_FRAGMENTO DE TEXTO_.
==================================================
Eventos recientes vienen a subrayar esta interconexión. Por una parte, emerge de su oscuro nido racista la ley antimigratoria promulgada en Arizona. Por la otra, aparece en California la autorización para el consumo y hasta la producción local de la marihuana, considerada como droga "leve", apta para cualquiera, no sólo para uso médico. Casi simultáneamente los dos Presidentes declaran, cada uno por su cuenta, su desacuerdo personal con la legalización de las drogas. Calderón, sin embargo, acepta la utilidad de una consulta pública.
Mientras en México preparamos así los foros para debatir el seguir o no con la acción militar contra los cárteles de los narcotraficantes o bien aceptar legalizar su consumo, la Casa Blanca envía por razones de seguridad, mil 200 soldados a su frontera sur, no para interceptar el contrabando de armas destinadas a las mafias mexicanas, sino para bloquear la entrada de nuestros desesperados migrantes. El desempleo al 10% en ese país aporta una oportuna justificación política. El tema de la migración también les sirve para disimular la falta de control de la extensa red de distribución de drogas que se da en EU.
Si tienen razón los que ven en la acción militar una verdadera guerra contra la fiera violencia que libran los narcotraficantes entre sí para defender sus plazas y contra el Estado, no cabrá duda que debe proseguirse implacablemente esta estrategia escalándola hasta los niveles que hagan falta para aniquilar el mal, como se hizo en Colombia que parece haber dejado atrás lo peor. Imposible pensar que en un solo sexenio Calderón extirpe un cáncer que se ha extendido desde hace décadas con la anuencia de los gobiernos priistas.
==================================================
_CONSIGNA A_. De acuerdo con el fragmento sobre el narcotráfico y la migración, ¿cuántos soldados envía la Casa Blanca a su frontera sur?
_CONSIGNA B_. Indica si cada afirmación coincide con el fragmento sobre el narcotráfico y la migración: (i) Calderón acepta la utilidad de una consulta pública. (ii) Los soldados enviados a la frontera sur tienen la misión de interceptar el contrabando de armas. (iii) En Estados Unidos el desempleo está al 10%.
_CONSIGNA C_. Redacta la continuación del fragmento sobre el narcotráfico y la migración, empezando después de su última oración.
==================================================
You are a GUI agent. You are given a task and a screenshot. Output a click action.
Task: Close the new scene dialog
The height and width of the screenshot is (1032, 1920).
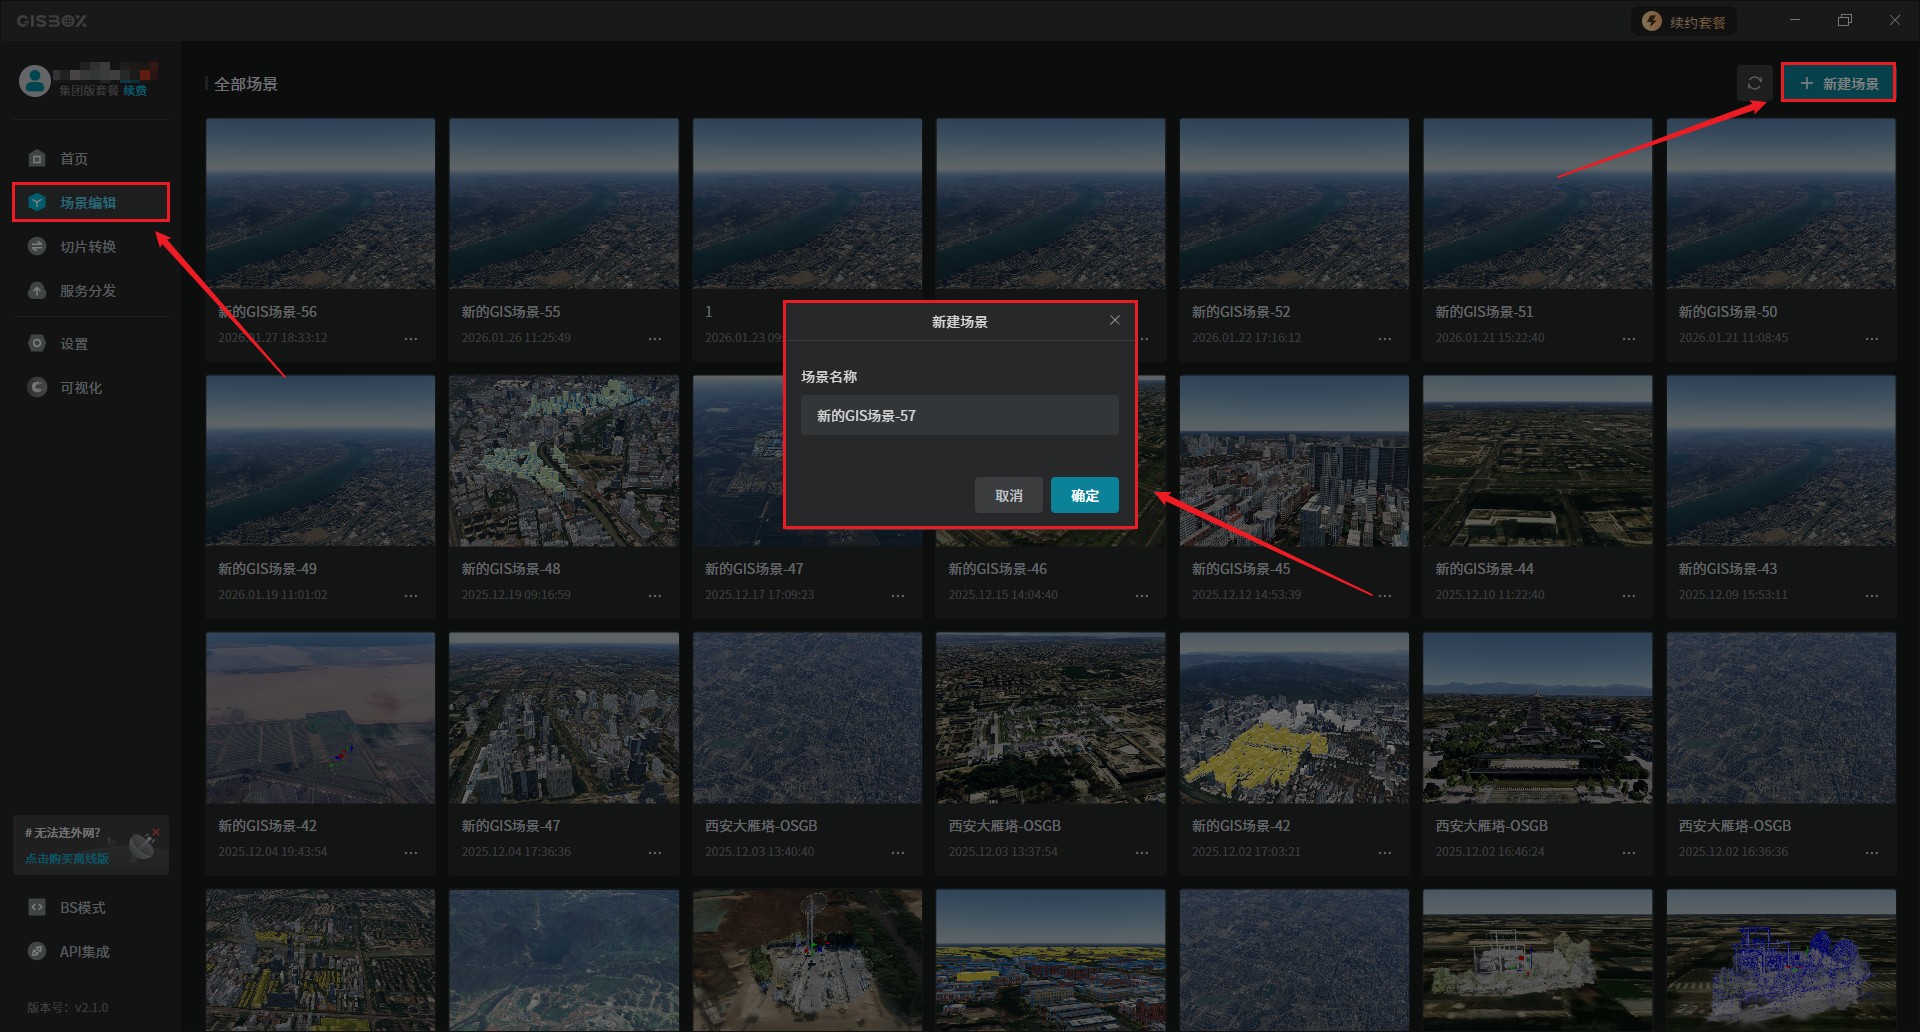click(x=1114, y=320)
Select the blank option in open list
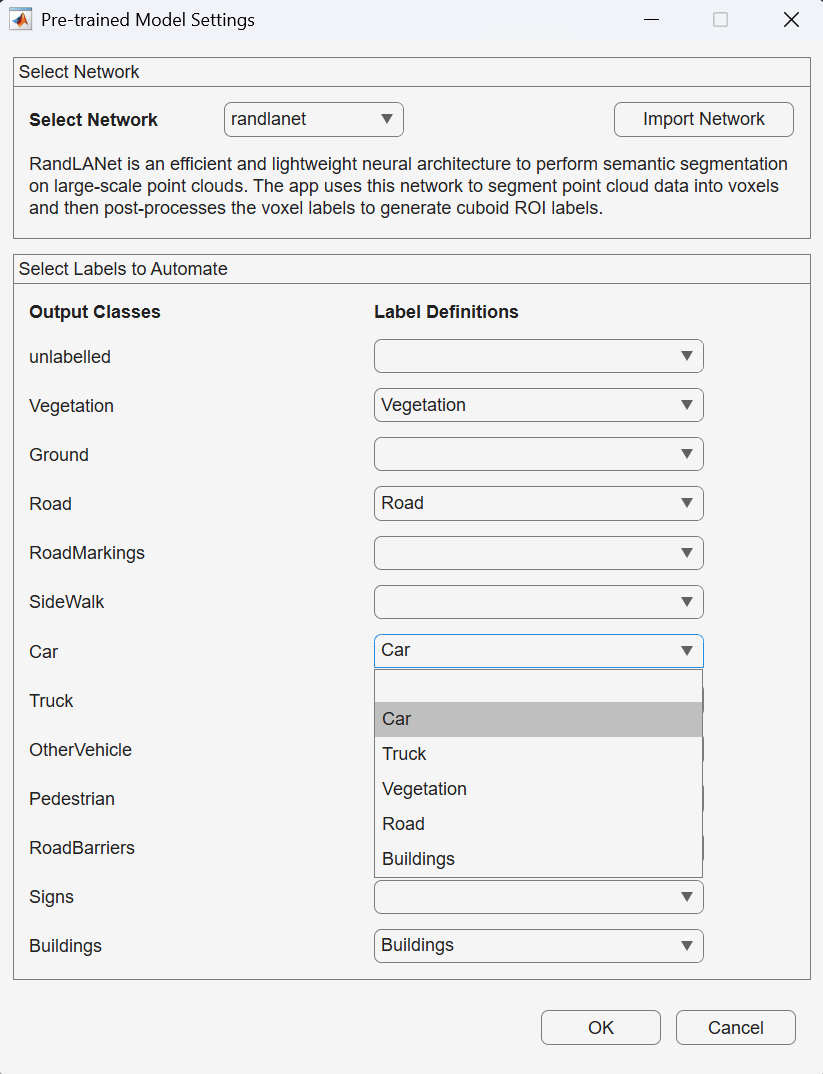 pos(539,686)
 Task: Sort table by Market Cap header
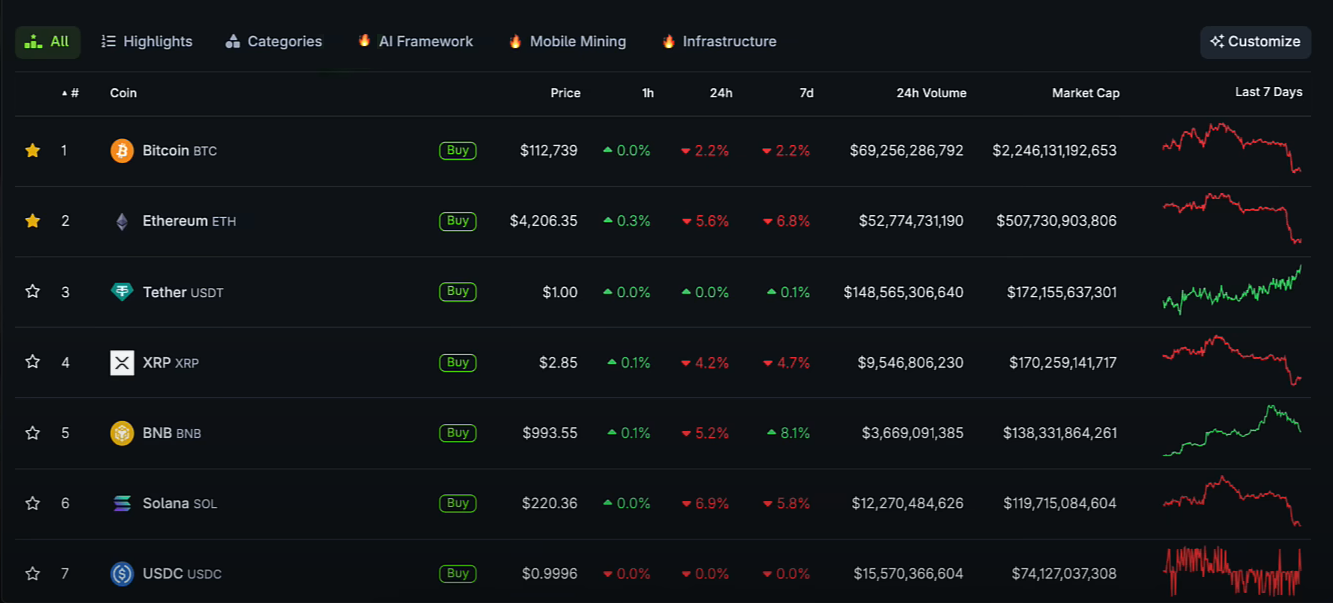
==================================================
_RESPUESTA A_. Envía mil 200 soldados.

_RESPUESTA B_.
(i) Sí: "Calderón, sin embargo, acepta la utilidad de una consulta pública."
(ii) No: "no para interceptar el contrabando de armas destinadas a las mafias mexicanas, sino para bloquear la entrada de nuestros desesperados migrantes."
(iii) Sí: "El desempleo al 10% en ese país aporta una oportuna justificación política."

_RESPUESTA C_.
Independientemente de lo anterior, está la flagrante pérdida de respeto en todos los ámbitos hacia los valores morales y éticos que toda sociedad requiere para sostenerse. El abuso extendido de las drogas y su distribución tantas veces obligada por la pobreza extrema camina sobre este suelo moralmente debilitado.
La lucha, por lo tanto, se libra también en el campo de la moral. Desde el núcleo familiar pasando por la escuela hay que inculcar los principios que blinden al individuo contra el imperio de las drogas. Las bases éticas que la comunidad tiene por válidas justifican el comportamiento que ésta exige de sus miembros. La acción policial, militar, las nuevas restricciones financieras para combatir el narcotráfico no tocan pues, fondo. Es indispensable hacer valer y vigilar los valores éticos y de solidaridad social con enérgicas campañas de opinión organizadas tanto por el gobierno como por la sociedad civil.
En las raíces más íntimas de los mexicanos perviven los valores más sanos que responderán positivamente a la difusión de las normas de conducta que conducen a una vida productiva y feliz. Estas campañas deben utilizar las redes sociales y las radios comunitarias de alta penetración. De igual manera, hay que usar estos medios para impactar la conciencia de todos sobre las terribles consecuencias personales, familiares y sociales que resultan del consumo y del tráfico de drogas. El papel de los líderes políticos, empresariales y religiosos es imprescindible para difundir el respeto a los valores y normas constructivas de conducta.
No hay que esperar más por librar esta lucha en los dos campos en lo militar y en lo ético. No es momento de duda ni de confusión, sino de claridad y firmeza.